ユーザーのニーズに合致する事業という意味ならば、たしかにその通りですけど、それを目指す使命感を持っているのはあらゆる資本主義企業家も同じだと思います。(「社会全体に奉仕するための」という言葉も今ひとつよくわかりませんけど。)

という質問について。俺は、

それを別の言い方をすれば、社会を構成する一人一人が「自分がどう行動すれば社会のためになるのかを正しく認識している」ということになる。ただし「正しく認識している」というのは各自の多様な価値観の元に「正しい」と思ったことをするというのでは、その人にとっては正しく思えても、他の人にとっては正しくないということもあるわけだから「正しい」というのは「絶対的に正しい」という意味である。

と書いた。


これはまさに『新版 個人主義と経済秩序 ハイエク全集 1-3』(春秋社)でハイエクが言っていることとほぼ同じ意味である。

しかしながら、多数の人間によって、同時にではあるが、独立に決められる計画については状況は異なる。まず第一に、これらの諸計画全部が実行されうるためには、これらの諸計画が同じ一連の外部的な予想の下に立案されたものであることが必要であるが、もしさまざまな人びとが各自の計画を相互に矛盾する予想の下に立案したのであるとしたならば、どのような一連の外部的な出来事もこれらの諸計画全部の実行を可能にすることはできないであろう。そして第二に、交換に基礎を置く社会にあっては、各人の計画は、他の個人の間でそれに対応する行為がとられる必要のあるような行為を含むものになるであろう。それは次のことを意味する。すなわち、もしさまざまな個人が立てる各々の計画がすべて実現されるということが考えられるためには、これらの諸計画は特別の意味において相互に矛盾がないものでなければならないのである。あるいは、これと同じことを違った言葉で表現すれば、ある個人が、自己の計画の基礎とする与件のなかには他人が特定の仕方で行為するであろうという予測が含まれているであろうから、さまざまな諸計画が両立するためには、ある個人の諸計画は他の個人の諸計画のための与件を構成する諸行為を正確に含むものであることが必要不可欠なのである。(P55)

個人が(全体のことを考えて)「正しい」と思っていても、他人がそれと同じことを「正しい」としているとは限らない。個人の「正しい行動」が他人の「正しい行動」を邪魔することもありえるのである。

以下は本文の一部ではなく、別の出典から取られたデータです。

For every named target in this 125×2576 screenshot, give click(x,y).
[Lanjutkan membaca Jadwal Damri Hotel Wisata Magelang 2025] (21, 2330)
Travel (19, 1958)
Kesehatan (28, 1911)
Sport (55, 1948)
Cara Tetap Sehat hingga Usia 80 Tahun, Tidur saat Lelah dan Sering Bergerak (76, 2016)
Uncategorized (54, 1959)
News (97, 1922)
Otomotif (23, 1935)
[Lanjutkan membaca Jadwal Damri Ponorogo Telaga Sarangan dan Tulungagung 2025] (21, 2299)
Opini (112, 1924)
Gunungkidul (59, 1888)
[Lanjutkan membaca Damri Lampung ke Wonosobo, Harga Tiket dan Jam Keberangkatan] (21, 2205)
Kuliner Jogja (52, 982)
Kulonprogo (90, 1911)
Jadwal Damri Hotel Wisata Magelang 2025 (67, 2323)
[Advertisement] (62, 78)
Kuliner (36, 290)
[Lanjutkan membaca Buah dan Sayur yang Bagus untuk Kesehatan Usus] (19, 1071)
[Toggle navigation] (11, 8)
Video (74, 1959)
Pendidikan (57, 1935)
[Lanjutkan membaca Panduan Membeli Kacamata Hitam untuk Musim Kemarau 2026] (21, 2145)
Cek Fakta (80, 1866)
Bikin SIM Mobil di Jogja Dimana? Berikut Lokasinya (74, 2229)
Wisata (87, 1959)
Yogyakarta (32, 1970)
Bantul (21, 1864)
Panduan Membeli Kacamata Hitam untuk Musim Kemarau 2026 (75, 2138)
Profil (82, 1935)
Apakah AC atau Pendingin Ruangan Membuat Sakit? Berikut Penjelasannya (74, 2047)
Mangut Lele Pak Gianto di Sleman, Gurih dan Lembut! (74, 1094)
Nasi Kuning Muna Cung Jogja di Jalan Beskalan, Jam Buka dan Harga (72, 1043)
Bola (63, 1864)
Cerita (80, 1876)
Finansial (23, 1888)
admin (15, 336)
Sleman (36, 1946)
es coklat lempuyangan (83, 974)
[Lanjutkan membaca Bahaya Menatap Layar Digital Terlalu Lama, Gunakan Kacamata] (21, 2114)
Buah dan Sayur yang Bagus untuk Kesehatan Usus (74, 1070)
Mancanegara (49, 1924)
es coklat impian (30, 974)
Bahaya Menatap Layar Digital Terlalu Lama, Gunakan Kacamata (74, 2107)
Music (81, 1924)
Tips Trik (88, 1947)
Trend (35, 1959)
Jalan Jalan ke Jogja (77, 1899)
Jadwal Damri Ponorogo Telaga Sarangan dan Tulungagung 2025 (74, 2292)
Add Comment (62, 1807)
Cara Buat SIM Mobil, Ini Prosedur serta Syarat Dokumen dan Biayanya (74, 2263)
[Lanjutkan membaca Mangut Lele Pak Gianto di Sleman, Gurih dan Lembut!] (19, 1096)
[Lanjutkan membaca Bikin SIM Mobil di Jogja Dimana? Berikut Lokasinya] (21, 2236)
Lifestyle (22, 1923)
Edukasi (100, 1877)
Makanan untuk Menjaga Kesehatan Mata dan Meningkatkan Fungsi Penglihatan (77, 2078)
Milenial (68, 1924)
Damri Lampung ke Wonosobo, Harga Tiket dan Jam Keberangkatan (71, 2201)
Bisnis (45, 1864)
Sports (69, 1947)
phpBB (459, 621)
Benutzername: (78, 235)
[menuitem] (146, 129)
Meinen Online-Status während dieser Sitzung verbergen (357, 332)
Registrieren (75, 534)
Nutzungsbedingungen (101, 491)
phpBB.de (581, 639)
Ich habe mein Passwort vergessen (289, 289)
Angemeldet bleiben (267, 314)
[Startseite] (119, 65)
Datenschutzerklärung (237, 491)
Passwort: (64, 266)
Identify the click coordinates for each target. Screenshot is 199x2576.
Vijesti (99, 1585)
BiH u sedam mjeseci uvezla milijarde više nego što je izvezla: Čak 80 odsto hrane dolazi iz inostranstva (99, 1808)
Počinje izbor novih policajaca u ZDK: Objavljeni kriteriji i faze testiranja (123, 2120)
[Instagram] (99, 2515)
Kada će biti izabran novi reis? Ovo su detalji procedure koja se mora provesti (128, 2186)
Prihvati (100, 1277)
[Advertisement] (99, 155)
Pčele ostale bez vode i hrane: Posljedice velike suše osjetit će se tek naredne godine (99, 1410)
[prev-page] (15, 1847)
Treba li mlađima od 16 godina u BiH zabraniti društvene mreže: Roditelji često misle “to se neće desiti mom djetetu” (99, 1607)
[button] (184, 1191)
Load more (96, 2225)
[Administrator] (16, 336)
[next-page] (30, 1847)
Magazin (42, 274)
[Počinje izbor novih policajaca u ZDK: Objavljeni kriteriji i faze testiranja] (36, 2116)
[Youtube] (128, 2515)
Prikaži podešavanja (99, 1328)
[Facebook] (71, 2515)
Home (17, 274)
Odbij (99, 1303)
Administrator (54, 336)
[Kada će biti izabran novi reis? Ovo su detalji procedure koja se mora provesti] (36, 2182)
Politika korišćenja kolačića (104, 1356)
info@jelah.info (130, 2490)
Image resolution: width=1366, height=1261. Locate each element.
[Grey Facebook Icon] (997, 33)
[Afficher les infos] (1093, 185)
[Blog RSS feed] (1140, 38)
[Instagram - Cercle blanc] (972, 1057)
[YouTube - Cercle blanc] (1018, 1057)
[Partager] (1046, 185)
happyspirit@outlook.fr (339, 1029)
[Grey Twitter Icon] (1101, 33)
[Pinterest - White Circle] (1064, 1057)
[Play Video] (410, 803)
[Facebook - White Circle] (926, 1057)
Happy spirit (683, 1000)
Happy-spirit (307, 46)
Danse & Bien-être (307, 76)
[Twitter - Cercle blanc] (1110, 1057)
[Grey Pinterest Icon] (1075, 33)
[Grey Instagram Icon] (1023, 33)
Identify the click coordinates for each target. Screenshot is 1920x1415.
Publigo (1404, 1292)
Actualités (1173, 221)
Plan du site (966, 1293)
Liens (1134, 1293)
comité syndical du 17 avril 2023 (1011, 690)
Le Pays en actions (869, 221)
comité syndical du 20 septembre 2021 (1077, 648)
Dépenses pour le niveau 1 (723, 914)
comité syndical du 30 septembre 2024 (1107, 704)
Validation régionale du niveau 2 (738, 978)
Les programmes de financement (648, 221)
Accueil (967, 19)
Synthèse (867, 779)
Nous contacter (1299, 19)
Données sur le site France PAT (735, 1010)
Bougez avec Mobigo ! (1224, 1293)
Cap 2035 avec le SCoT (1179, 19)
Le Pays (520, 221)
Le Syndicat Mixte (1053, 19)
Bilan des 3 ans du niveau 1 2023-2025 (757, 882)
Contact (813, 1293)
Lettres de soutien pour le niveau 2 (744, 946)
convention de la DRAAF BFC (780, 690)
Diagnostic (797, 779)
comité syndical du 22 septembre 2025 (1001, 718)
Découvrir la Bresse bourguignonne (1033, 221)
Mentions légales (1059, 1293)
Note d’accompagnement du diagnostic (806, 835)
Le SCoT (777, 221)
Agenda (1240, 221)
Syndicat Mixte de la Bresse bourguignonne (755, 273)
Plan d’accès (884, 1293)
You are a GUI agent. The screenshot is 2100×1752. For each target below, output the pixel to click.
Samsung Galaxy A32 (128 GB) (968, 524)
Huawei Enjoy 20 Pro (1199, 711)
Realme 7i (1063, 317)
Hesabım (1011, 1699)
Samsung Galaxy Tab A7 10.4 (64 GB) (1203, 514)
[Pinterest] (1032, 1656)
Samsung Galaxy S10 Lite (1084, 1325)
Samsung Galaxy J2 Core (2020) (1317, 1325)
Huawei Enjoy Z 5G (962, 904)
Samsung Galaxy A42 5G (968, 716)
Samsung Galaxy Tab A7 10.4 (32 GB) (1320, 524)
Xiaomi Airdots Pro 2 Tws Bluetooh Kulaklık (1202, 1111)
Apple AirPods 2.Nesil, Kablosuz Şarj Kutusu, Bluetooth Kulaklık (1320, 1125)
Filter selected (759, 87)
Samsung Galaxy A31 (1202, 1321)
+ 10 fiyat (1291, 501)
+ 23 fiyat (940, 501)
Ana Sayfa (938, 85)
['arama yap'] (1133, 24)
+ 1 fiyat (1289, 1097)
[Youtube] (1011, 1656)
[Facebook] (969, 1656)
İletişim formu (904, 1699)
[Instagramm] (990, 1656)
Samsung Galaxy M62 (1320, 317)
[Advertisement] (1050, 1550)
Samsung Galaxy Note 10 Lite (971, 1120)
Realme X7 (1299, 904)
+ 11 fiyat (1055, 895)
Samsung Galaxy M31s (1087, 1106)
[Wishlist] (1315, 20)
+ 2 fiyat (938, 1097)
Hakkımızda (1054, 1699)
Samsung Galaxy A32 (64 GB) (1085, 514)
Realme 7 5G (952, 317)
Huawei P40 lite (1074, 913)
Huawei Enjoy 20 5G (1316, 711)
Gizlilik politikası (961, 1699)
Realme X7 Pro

したがって社会全体にとって「正しい行為」をするためには、各人の計画が相互に矛盾したものであってはならないのである。すなわち全ての人の計画の前提には単一の価値観がなければならないのである。


それが中央当局が示す単一の価値感であろうと、個人個人の高度な理性によって誰でも同じ結論に到るとされる「絶対真理」であろうと同じことである。そんなものは実際には人間にわかりようがないものなのだから。